A parte alcuni sfondoni di consecutio, congiuntivi e affini, e la citazione del principe De Curtis (trattasi del titolo di un film e non di una frase celebre di Totò), ritengo che i vari tour di Nicola Vendola abbiano trascurato, negli ultimi mesi o anni, la frequentazione di metropolitana, centri sociali, zone rom e dintorni, milanesi.
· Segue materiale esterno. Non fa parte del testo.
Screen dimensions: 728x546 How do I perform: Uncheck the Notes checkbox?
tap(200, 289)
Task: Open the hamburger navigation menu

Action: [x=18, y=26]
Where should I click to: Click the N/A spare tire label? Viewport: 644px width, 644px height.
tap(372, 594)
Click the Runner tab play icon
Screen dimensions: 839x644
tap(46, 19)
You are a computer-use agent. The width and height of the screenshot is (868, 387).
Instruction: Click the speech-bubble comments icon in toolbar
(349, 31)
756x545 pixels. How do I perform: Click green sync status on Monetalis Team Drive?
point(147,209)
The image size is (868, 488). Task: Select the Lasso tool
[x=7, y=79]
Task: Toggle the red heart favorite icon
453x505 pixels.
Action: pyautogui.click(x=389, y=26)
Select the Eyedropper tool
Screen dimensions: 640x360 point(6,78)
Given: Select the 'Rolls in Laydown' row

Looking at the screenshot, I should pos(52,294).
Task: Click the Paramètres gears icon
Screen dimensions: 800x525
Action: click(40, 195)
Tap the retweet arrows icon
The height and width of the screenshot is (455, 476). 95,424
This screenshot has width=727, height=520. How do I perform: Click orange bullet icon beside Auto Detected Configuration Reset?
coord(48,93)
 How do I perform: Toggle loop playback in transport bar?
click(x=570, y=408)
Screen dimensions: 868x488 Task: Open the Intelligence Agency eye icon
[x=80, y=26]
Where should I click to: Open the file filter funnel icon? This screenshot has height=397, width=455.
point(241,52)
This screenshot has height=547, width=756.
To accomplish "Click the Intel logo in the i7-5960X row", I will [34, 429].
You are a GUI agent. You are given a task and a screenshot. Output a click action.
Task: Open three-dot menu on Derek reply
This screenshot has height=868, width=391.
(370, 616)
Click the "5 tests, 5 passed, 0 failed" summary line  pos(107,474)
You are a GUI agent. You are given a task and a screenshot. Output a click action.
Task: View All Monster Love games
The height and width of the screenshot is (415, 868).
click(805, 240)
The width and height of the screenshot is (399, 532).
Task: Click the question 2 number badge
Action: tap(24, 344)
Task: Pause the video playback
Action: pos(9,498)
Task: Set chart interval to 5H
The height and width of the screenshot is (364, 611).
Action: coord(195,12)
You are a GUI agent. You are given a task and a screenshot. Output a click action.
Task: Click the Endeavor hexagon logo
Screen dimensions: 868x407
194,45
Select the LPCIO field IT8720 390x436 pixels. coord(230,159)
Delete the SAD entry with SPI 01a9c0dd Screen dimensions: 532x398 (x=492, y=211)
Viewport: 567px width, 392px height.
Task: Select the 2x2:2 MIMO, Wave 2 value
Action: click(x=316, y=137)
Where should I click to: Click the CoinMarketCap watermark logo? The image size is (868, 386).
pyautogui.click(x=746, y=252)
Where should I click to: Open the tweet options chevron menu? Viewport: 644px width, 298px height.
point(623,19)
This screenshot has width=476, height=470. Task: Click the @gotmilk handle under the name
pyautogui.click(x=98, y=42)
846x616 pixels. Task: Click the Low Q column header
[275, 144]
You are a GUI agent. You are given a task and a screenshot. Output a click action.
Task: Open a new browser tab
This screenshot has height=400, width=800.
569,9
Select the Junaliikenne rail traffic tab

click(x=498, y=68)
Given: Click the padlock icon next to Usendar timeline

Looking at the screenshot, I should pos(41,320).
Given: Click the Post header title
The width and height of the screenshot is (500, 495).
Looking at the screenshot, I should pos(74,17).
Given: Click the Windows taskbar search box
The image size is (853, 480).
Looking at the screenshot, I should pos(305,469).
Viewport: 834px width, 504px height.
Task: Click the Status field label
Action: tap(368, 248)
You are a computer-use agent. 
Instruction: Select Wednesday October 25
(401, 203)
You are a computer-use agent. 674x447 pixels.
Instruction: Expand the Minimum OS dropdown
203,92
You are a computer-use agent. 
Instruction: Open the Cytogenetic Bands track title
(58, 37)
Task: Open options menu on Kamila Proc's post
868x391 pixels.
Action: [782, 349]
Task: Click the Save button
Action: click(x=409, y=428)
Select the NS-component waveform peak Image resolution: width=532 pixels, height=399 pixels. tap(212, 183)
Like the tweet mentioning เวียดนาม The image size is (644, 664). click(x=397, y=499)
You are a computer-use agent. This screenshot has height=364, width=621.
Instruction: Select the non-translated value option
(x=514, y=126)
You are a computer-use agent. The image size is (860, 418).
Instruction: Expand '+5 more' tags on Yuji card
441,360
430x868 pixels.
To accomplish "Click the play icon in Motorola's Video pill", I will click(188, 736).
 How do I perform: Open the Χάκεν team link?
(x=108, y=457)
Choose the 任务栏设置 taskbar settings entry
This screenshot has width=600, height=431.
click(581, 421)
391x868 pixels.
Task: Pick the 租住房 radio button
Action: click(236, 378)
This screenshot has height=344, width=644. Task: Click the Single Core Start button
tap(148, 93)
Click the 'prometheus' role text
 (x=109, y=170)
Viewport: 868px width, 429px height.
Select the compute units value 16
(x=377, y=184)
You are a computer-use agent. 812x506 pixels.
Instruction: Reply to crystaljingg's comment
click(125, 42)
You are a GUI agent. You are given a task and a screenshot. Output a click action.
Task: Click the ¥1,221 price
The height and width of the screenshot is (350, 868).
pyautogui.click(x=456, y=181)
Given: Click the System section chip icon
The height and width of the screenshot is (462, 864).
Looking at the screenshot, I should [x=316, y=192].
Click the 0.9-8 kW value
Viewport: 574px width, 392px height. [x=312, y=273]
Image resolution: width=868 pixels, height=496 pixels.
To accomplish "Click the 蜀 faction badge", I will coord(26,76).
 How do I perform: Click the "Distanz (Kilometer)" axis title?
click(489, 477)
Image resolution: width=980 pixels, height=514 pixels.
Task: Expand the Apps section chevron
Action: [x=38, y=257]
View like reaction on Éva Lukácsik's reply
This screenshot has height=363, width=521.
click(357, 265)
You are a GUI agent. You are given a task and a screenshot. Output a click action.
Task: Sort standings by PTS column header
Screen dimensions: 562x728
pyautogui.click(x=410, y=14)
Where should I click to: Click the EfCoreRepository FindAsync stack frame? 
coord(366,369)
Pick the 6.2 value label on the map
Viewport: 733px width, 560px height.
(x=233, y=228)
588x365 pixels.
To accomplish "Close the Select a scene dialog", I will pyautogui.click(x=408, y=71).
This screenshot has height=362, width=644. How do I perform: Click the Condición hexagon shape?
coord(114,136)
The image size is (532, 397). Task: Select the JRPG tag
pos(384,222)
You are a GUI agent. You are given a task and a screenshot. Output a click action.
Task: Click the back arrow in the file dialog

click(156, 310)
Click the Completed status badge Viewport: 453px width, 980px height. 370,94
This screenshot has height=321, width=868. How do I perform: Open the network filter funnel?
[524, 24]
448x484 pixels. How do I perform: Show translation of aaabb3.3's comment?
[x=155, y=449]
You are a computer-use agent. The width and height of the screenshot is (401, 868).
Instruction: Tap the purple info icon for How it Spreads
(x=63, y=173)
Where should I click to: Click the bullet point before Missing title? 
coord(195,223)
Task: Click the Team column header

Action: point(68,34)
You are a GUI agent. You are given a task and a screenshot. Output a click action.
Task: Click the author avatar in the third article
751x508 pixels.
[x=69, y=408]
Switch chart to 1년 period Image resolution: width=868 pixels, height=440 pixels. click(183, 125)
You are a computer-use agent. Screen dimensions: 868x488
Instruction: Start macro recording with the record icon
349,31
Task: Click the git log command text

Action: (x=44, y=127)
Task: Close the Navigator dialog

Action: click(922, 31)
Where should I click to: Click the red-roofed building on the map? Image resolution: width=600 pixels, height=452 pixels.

Avrebbe tutto il tempo per trovare il coraggio di non avere paura e di trascorrere alcune ore serali, e perché no, alcuni giorni, lungo la linea verde o rossa o gialla, oppure verificare le pendenze degli inquilini dei centri sociali in materia di affitti, bollette luce, gas, telefoni o, infine, scegliere come sede delle ferie estive un campo nomadi, per comprendere appieno dove stanno i finti e dove stanno quelli veri. Eppure Nicola Vendola, detto Nichi già alle elementari, dovrebbe sapere quello che pensano e dicono i suoi corregionali, quelli veri non quelli finti, dico dei pugliesi che vivono e lavorano a Milano e sono tanti con la paura e senza il coraggio di urlare perché hanno capito che il problema non è la Moratti, che ha già dato abbondantemente del suo, ma chi crede e ritiene che Pisapia rappresenti il futuro, già avendo avuto un passato per nulla finto.

Ma quando Nicola di Bari parla, con quella pronuncia un po’ sghemba, l’esse blesa che non gli consentì di anticipare Scamarcio tra i famosi attori cinematografici di Puglia, questo era il suo sogno svanito, ma si permise di comiziare in Calabria con un monumento ai caduti, essendo, la piazza, vuota di popolo, perché in fondo i cittadini, anche quelli di sinistra, possono essere finti ma esistono. Come diceva Totò: ma mi faccia il piacere.